[Records for locating displayed items]
--

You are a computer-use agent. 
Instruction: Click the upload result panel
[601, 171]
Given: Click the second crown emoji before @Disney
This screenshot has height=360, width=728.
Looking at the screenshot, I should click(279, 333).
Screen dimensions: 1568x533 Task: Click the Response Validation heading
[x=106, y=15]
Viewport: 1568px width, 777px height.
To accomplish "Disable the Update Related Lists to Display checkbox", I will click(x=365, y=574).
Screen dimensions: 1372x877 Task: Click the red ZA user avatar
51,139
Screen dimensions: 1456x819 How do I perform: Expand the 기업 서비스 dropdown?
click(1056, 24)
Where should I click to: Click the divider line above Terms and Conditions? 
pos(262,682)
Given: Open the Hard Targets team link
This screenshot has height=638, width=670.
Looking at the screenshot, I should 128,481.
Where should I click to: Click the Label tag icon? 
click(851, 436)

--

**What to work on**
Lay out the material from its beginning through the line containing "[x=106, y=15]" as a Markdown table with the columns Row and Line. Give each line its own numbered row and skip any blank lines.

**Task answer**
| Row | Line |
|---|---|
| 1 | You are a computer-use agent.  |
| 2 | Instruction: Click the upload result panel |
| 3 | [601, 171] |
| 4 | Given: Click the second crown emoji before @Disney |
| 5 | This screenshot has height=360, width=728. |
| 6 | Looking at the screenshot, I should click(279, 333). |
| 7 | Screen dimensions: 1568x533 Task: Click the Response Validation heading |
| 8 | [x=106, y=15] |